If we have two unrelated sequences of DNA, how long would we expect the longest common substring of the two sequences to be? Since DNA sequences come from a very small alphabet, just four letters, any two sequences of moderate length will have *some* common substring, but how long should we expect it to be?

## Motivating problem

There is an ongoing controversy over whether the SARS-CoV-2 virus contains segments of the HIV virus. The virologist who won the Nobel Prize for discovering the HIV virus, Luc Montagnier, claims it does, and other experts claim it does not.

I’m not qualified to have an opinion on this dispute, and do not wish to discuss the dispute *per se*. But it brought to mind a problem I’d like to say something about.

This post will look at a **simplified version** of the problem posed by the controversy over the viruses that cause COVID-19 and AIDS. Namely, given two random DNA sequences, how long would you expect their longest common substring to be?

I’m not taking any biology into account here other than using an alphabet of four letters. And I’m only looking at exact substring matches, not allowing for any insertions or deletions.

## Substrings and subsequences

There are two similar problems in computer science that could be confused: the longest common **substring** problem and the longest common **subsequence** problem. The former looks for uninterrupted matches and the latter allows for interruptions in matches in either input.

For example, “banana” is a subsequence of “bandana” but not a substring. The longest common substring of “banana” and “anastasia” is “ana” but the longest common subsequence is “anaa.” Note that the latter is not a substring of either word, but a subsequence of both.

Here we are concerned with substrings, not subsequences. Regarding the biological problem of comparing DNA sequences, it would seem that a substring is a strong form of similarity, but maybe too demanding since it allows no insertions. Also, the computer science idea of a subsequence might be too general for biology since it allows arbitrary insertions. A biologically meaningful comparison would be somewhere in between.

## Simulation results

I will state theoretical results in the next section, but I’d like to begin with a simulation.

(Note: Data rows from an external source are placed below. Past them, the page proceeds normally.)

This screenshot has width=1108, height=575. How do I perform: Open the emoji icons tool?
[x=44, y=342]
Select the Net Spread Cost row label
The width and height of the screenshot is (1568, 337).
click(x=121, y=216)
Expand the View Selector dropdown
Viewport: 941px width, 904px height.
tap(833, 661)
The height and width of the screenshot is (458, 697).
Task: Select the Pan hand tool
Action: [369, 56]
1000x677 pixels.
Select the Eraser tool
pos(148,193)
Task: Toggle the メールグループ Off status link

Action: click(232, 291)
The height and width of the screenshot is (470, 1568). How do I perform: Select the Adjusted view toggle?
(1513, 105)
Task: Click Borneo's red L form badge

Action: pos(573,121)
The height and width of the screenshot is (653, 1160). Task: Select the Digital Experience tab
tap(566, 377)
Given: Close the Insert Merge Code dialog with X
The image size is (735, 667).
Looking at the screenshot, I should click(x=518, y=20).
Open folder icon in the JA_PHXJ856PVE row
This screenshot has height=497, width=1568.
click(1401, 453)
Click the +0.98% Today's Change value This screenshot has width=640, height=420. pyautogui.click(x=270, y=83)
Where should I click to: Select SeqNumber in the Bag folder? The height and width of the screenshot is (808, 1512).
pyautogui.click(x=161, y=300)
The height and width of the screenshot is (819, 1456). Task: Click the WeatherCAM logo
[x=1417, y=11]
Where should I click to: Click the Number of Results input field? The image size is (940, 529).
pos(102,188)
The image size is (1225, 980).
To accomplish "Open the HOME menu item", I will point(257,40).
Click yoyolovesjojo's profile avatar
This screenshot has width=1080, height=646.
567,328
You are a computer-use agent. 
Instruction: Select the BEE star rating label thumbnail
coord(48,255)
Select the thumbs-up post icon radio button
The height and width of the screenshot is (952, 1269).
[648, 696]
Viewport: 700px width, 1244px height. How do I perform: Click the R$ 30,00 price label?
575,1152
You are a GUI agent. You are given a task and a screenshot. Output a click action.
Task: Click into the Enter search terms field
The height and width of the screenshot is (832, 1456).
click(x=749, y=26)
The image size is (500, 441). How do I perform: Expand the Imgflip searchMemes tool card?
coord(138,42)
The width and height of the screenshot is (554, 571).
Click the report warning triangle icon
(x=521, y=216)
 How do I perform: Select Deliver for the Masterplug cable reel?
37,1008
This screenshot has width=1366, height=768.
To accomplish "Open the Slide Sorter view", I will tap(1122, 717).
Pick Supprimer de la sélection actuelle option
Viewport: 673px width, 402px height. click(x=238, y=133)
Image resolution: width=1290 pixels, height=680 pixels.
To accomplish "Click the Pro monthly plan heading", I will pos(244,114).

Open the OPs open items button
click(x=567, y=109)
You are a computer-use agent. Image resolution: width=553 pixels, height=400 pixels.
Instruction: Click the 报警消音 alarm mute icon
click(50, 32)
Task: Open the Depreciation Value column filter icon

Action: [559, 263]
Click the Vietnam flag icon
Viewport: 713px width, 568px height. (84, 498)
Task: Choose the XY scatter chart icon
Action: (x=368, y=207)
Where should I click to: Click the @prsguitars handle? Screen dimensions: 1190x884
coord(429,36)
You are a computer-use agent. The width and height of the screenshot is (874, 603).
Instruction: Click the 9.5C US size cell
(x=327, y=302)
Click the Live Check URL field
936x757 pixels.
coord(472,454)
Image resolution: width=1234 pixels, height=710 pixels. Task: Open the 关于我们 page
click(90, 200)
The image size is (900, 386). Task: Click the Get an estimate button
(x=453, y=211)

First, some code to generate a DNA sequence of length *N*.

from numpy.random import choice
def dna_sequence(N):
return "".join(choice(list("ACGT"), N))

Next, we need a way to find the longest common substring. We’ll illustrate how `SequenceMatcher`

works before using it in a simulation.

from difflib import SequenceMatcher
N = 12
seq1 = dna_sequence(N)
seq2 = dna_sequence(N)
# "None" tells it to not consider any characters junk
s = SequenceMatcher(None, seq1, seq2)
print(seq1)
print(seq2)
print(s.find_longest_match(0, N, 0, N))

This produced

TTGGTATCACGG
GATCACAACTAC
Match(a=5, b=1, size=5)

meaning that the first match of maximum length, ATCAC in this case, starts in position 5 of the first string and position 1 of the second string (indexing from 0).

Now let’s run a simulation to estimate the expected length of the longest common substring in two sequences of DNA of length 300. We’ll do 1000 replications of the simulation to compute our average.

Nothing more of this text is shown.